Una pace senza condizioni significa infischiarsene dei diritti delle vittime

Sì, non si può negare che la minaccia nucleare sia presente, ma proprio per questo chiedere un negoziato senza pretendere precondizioni equivale a disinteressarsi dei diritti delle vittime, per conquistare una stabilità di pace morale che, però, è fittizia. Anche perché non è affatto vero, come affermano improvvisati pacifisti, che dalla Seconda Guerra Mondiale nel mondo regnava la pace.

La televisione e i social raccontano quotidianamente quanto avviene in Ucraina eppure, come per l’Indocina, l’Africa, i Balcani – ricorda Marco Perduca sull’HuffPost – anche nel caso della guerra “nel cuore dell’Europa” si continua a sacrificare la realtà sul campo sull’altare della pace col risultato che i conflitti continuano. Per non parlare dell’inversione dell’onere della prova sull’uso delle armi atomiche.
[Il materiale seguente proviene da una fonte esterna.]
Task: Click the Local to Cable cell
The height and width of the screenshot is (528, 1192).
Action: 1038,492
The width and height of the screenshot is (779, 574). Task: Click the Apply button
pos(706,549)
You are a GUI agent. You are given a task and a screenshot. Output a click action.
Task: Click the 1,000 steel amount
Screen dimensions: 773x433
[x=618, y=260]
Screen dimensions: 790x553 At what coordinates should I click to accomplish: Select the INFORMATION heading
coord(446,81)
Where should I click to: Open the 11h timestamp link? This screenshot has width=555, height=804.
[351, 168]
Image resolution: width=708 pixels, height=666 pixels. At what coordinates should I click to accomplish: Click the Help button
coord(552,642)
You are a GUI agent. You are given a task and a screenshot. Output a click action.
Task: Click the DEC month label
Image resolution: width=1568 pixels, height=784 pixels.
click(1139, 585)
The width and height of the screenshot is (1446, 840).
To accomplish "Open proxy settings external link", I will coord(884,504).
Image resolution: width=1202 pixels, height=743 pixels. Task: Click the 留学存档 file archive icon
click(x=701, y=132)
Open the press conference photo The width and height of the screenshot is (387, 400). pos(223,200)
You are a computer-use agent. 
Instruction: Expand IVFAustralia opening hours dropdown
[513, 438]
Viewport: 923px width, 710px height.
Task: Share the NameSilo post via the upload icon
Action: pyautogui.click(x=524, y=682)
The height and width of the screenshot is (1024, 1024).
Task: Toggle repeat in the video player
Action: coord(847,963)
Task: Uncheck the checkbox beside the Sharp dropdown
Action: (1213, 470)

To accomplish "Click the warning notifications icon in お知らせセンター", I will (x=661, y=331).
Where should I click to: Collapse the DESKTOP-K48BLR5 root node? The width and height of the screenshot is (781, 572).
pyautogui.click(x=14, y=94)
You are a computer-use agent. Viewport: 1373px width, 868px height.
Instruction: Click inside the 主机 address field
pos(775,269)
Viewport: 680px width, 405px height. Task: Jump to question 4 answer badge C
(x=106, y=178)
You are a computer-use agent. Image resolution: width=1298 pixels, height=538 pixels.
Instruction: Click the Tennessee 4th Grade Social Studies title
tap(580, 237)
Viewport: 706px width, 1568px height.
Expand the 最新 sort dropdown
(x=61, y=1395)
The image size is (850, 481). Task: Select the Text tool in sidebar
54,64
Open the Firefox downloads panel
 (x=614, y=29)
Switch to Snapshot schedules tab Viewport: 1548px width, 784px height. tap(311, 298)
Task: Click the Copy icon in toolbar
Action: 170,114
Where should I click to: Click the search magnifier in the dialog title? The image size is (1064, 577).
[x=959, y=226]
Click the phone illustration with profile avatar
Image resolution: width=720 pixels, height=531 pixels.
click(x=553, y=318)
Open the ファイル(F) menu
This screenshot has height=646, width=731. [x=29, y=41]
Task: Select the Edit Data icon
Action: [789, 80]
In queste ore si sta organizzando, per il 4 novembre prossimo, una marcia per la pace e il negoziato per porre fine alla guerra in Ucraina, che ha sollevato dubbi e critiche sia per la piattaforma politica su cui sarebbe stata convocata la manifestazione sia per chi la promuove.
Chi sta via via aderendo alla marcia, che probabilmente si terrà a Roma quando il governo avrà già giurato, fa parte di associazioni, movimenti e reti che storicamente si proclamano pacifiste e che negli ultimi 50 anni hanno occupato le piazze in occasione di conflitti armati. Ora, se è vero che un negoziato prevede delle concessioni, è altrettanto vero che la giustizia terrena prima di consegnare il suo verdetto alla politica deve poter fare il suo corso: da quasi 80 anni esistono accordi tra tutti gli Stati che rendono, o renderebbero, possibile confrontare la legge della forza con la forza della legge. Una legge – osserva sempre Perduca – frutto di conquiste politiche riformatrici che dopo lo sterminio di milioni di persone hanno voluto dire basta all’impunità anche per i massimi responsabili politici dei crimini commessi.